** PAGE EXCERPT follows **

Monday, September 26, 2022

RoadTrailRide: Priority Bicycles Current eBike Review

Article by John Tribbiia

Priority Current eBike Review ($3299 as tested with Shimano Hub)


If you haven’t experienced the eBike world, I’m convinced you are missing out. Two years ago, my wife and I sold our second car with the intent that all of our second car needs would instead rely on our Cargo eBike. It’s the minivan of bikes where school drop-off/pick-up, work commutes, quick trips to the store, and the like, are the norm. In large part thanks to our flexible schedules, I can only count a few times where a second car would have been useful those past two years. 

With a non-Cargo eBike, like the Priority Current eBike, you get a practical, quick and easy to handle, low maintenance bike that is ideal for short or longer trips. The Current boasts a Gates belt drive, automatic front and rear lights, precise and smooth hydraulic disc brakes, fenders, grip shift gearing, and a 500W torque-sensing motor that provides more than enough power and superb acceleration off the line.

** End of PAGE EXCERPT **

● **TASKS TO CARRY OUT**:
**1)** Answer these questions from the eBike review:
(a) What price is given for the Priority Current as tested, and with what hub?
(b) How long ago did the writer and his wife sell their second car?
(c) What power rating is given for the Current's motor?
**2)** In the eBike review, substitute "mechanical" for "hydraulic" and write out the passage starting with "With a non-Cargo" and going on through "off the line.".
The lines that come next are from a separate source.

** RECORDED DATA follows **

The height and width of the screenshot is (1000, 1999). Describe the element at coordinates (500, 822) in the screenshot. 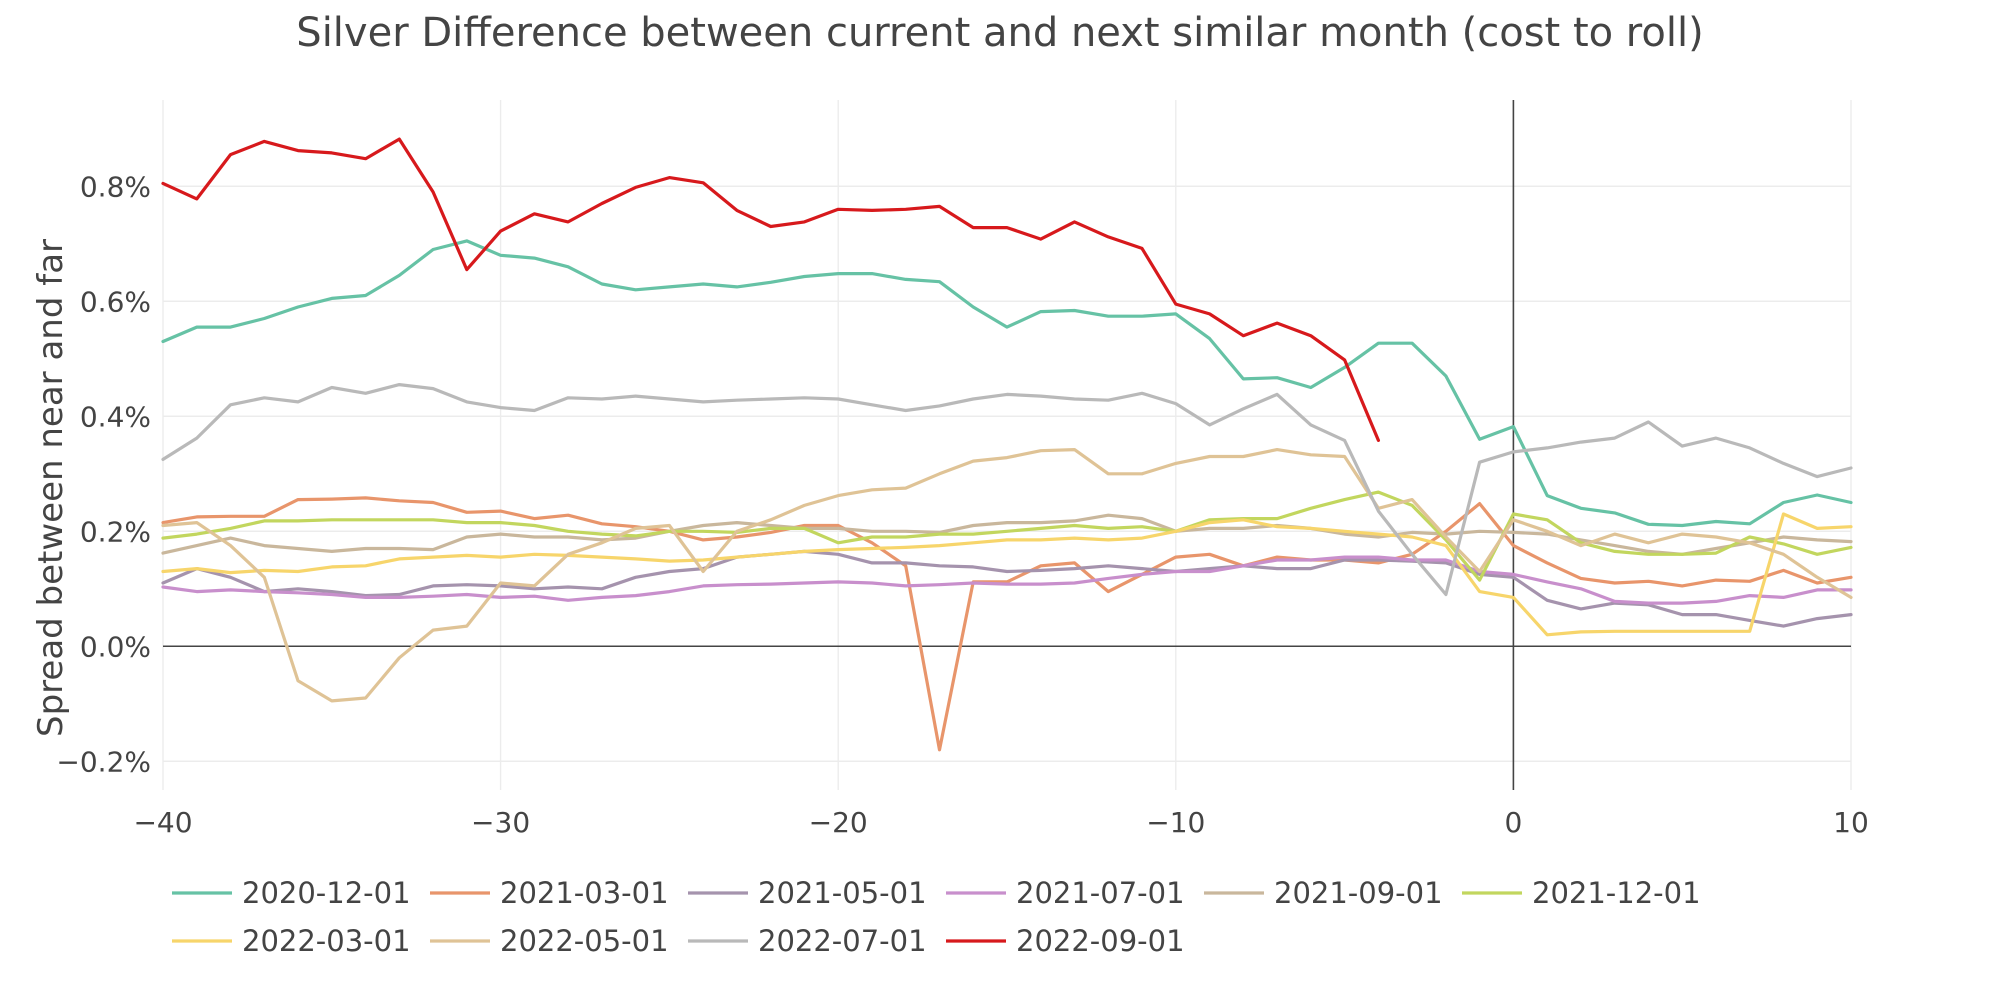

I see `x-tick-label: −30` at that location.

** End of RECORDED DATA **

● **TASK RESULTS**:
**1)**
(a) $3299, with a Shimano Hub.
(b) Two years ago.
(c) 500W.

**2)**
With a non-Cargo eBike, like the Priority Current eBike, you get a practical, quick and easy to handle, low maintenance bike that is ideal for short or longer trips. The Current boasts a Gates belt drive, automatic front and rear lights, precise and smooth mechanical disc brakes, fenders, grip shift gearing, and a 500W torque-sensing motor that provides more than enough power and superb acceleration off the line.